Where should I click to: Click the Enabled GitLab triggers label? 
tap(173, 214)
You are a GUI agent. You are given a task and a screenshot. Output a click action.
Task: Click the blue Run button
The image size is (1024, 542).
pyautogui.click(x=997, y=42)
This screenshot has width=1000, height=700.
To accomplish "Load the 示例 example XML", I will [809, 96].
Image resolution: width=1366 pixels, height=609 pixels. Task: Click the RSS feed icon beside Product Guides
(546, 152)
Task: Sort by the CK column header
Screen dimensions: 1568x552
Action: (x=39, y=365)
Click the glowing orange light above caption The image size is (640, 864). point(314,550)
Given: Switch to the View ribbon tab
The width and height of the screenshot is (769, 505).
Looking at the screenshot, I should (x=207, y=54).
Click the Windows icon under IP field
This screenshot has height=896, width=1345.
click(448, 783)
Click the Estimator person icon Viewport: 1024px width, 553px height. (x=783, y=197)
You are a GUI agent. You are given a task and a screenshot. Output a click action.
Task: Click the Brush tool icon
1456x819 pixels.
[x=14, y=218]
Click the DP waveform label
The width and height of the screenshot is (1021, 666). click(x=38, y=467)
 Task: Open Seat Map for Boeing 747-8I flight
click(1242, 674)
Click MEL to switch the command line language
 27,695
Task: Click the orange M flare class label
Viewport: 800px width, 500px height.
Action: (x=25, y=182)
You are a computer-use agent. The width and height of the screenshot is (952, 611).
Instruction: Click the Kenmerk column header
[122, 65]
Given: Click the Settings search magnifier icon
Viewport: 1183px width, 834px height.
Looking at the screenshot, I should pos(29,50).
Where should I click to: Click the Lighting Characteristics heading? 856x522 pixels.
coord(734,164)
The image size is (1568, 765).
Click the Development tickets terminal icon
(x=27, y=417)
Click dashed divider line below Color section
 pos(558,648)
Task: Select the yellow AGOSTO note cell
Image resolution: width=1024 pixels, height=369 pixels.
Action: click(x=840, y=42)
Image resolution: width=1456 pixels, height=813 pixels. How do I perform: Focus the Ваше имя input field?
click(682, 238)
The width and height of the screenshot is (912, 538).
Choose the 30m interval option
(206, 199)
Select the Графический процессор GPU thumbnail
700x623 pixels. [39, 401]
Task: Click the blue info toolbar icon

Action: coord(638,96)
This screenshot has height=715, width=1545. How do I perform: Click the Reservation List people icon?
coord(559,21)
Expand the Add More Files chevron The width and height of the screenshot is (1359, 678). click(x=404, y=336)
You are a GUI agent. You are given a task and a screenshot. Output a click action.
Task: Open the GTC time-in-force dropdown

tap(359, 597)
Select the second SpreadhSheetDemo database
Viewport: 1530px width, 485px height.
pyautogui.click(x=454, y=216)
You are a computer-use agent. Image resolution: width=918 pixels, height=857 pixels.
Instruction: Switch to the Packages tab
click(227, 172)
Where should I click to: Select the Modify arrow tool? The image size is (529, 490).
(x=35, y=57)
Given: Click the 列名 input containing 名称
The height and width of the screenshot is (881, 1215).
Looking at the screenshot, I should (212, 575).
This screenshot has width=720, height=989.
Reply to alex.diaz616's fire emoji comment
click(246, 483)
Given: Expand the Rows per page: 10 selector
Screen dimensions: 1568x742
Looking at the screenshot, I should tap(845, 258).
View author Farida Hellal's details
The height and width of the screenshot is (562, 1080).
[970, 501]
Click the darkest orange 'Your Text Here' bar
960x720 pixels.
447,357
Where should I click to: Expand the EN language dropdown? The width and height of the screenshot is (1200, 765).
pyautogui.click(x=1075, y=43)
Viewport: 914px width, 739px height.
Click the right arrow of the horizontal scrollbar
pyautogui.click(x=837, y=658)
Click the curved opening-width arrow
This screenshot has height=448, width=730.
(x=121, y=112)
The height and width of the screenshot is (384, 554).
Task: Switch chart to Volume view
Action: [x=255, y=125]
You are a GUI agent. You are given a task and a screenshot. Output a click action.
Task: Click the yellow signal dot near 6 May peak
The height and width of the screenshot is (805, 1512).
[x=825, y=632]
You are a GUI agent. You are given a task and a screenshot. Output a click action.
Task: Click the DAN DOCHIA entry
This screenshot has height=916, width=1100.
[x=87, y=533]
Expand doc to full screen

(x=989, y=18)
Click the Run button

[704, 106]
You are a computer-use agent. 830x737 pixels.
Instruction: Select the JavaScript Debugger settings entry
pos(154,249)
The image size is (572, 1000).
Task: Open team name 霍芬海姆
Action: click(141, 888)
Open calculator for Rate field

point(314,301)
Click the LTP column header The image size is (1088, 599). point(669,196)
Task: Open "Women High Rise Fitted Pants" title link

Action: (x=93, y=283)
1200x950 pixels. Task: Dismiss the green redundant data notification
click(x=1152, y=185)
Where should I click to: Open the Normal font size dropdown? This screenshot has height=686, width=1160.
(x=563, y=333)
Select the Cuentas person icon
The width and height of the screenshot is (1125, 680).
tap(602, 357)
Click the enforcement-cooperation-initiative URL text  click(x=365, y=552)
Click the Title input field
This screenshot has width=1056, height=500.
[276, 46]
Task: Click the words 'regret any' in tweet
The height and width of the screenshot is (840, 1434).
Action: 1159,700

- EXERCISE: Make a verbatim copy of every entry shown above.

- TASK RESULT:
Where should I click to: Click the Enabled GitLab triggers label? 
tap(173, 214)
You are a GUI agent. You are given a task and a screenshot. Output a click action.
Task: Click the blue Run button
The image size is (1024, 542).
pyautogui.click(x=997, y=42)
This screenshot has width=1000, height=700.
To accomplish "Load the 示例 example XML", I will [809, 96].
Image resolution: width=1366 pixels, height=609 pixels. Task: Click the RSS feed icon beside Product Guides
(546, 152)
Task: Sort by the CK column header
Screen dimensions: 1568x552
Action: (x=39, y=365)
Click the glowing orange light above caption The image size is (640, 864). point(314,550)
Given: Switch to the View ribbon tab
The width and height of the screenshot is (769, 505).
Looking at the screenshot, I should (x=207, y=54).
Click the Windows icon under IP field
This screenshot has height=896, width=1345.
click(448, 783)
Click the Estimator person icon Viewport: 1024px width, 553px height. (x=783, y=197)
You are a GUI agent. You are given a task and a screenshot. Output a click action.
Task: Click the Brush tool icon
1456x819 pixels.
[x=14, y=218]
Click the DP waveform label
The width and height of the screenshot is (1021, 666). click(x=38, y=467)
 Task: Open Seat Map for Boeing 747-8I flight
click(1242, 674)
Click MEL to switch the command line language
 27,695
Task: Click the orange M flare class label
Viewport: 800px width, 500px height.
Action: (x=25, y=182)
You are a computer-use agent. The width and height of the screenshot is (952, 611).
Instruction: Click the Kenmerk column header
[122, 65]
Given: Click the Settings search magnifier icon
Viewport: 1183px width, 834px height.
Looking at the screenshot, I should pos(29,50).
Where should I click to: Click the Lighting Characteristics heading? 856x522 pixels.
coord(734,164)
The image size is (1568, 765).
Click the Development tickets terminal icon
(x=27, y=417)
Click dashed divider line below Color section
 pos(558,648)
Task: Select the yellow AGOSTO note cell
Image resolution: width=1024 pixels, height=369 pixels.
Action: click(x=840, y=42)
Image resolution: width=1456 pixels, height=813 pixels. How do I perform: Focus the Ваше имя input field?
click(682, 238)
The width and height of the screenshot is (912, 538).
Choose the 30m interval option
(206, 199)
Select the Графический процессор GPU thumbnail
700x623 pixels. [39, 401]
Task: Click the blue info toolbar icon

Action: coord(638,96)
This screenshot has height=715, width=1545. How do I perform: Click the Reservation List people icon?
coord(559,21)
Expand the Add More Files chevron The width and height of the screenshot is (1359, 678). click(x=404, y=336)
You are a GUI agent. You are given a task and a screenshot. Output a click action.
Task: Open the GTC time-in-force dropdown

tap(359, 597)
Select the second SpreadhSheetDemo database
Viewport: 1530px width, 485px height.
pyautogui.click(x=454, y=216)
You are a computer-use agent. Image resolution: width=918 pixels, height=857 pixels.
Instruction: Switch to the Packages tab
click(227, 172)
Where should I click to: Select the Modify arrow tool? The image size is (529, 490).
(x=35, y=57)
Given: Click the 列名 input containing 名称
The height and width of the screenshot is (881, 1215).
Looking at the screenshot, I should (212, 575).
This screenshot has width=720, height=989.
Reply to alex.diaz616's fire emoji comment
click(246, 483)
Given: Expand the Rows per page: 10 selector
Screen dimensions: 1568x742
Looking at the screenshot, I should tap(845, 258).
View author Farida Hellal's details
The height and width of the screenshot is (562, 1080).
[970, 501]
Click the darkest orange 'Your Text Here' bar
960x720 pixels.
447,357
Where should I click to: Expand the EN language dropdown? The width and height of the screenshot is (1200, 765).
pyautogui.click(x=1075, y=43)
Viewport: 914px width, 739px height.
Click the right arrow of the horizontal scrollbar
pyautogui.click(x=837, y=658)
Click the curved opening-width arrow
This screenshot has height=448, width=730.
(x=121, y=112)
The height and width of the screenshot is (384, 554).
Task: Switch chart to Volume view
Action: [x=255, y=125]
You are a GUI agent. You are given a task and a screenshot. Output a click action.
Task: Click the yellow signal dot near 6 May peak
The height and width of the screenshot is (805, 1512).
[x=825, y=632]
You are a GUI agent. You are given a task and a screenshot. Output a click action.
Task: Click the DAN DOCHIA entry
This screenshot has height=916, width=1100.
[x=87, y=533]
Expand doc to full screen

(x=989, y=18)
Click the Run button

[704, 106]
You are a computer-use agent. 830x737 pixels.
Instruction: Select the JavaScript Debugger settings entry
pos(154,249)
The image size is (572, 1000).
Task: Open team name 霍芬海姆
Action: click(141, 888)
Open calculator for Rate field

point(314,301)
Click the LTP column header The image size is (1088, 599). point(669,196)
Task: Open "Women High Rise Fitted Pants" title link

Action: (x=93, y=283)
1200x950 pixels. Task: Dismiss the green redundant data notification
click(x=1152, y=185)
Where should I click to: Open the Normal font size dropdown? This screenshot has height=686, width=1160.
(x=563, y=333)
Select the Cuentas person icon
The width and height of the screenshot is (1125, 680).
tap(602, 357)
Click the enforcement-cooperation-initiative URL text  click(x=365, y=552)
Click the Title input field
This screenshot has width=1056, height=500.
[276, 46]
Task: Click the words 'regret any' in tweet
The height and width of the screenshot is (840, 1434).
Action: 1159,700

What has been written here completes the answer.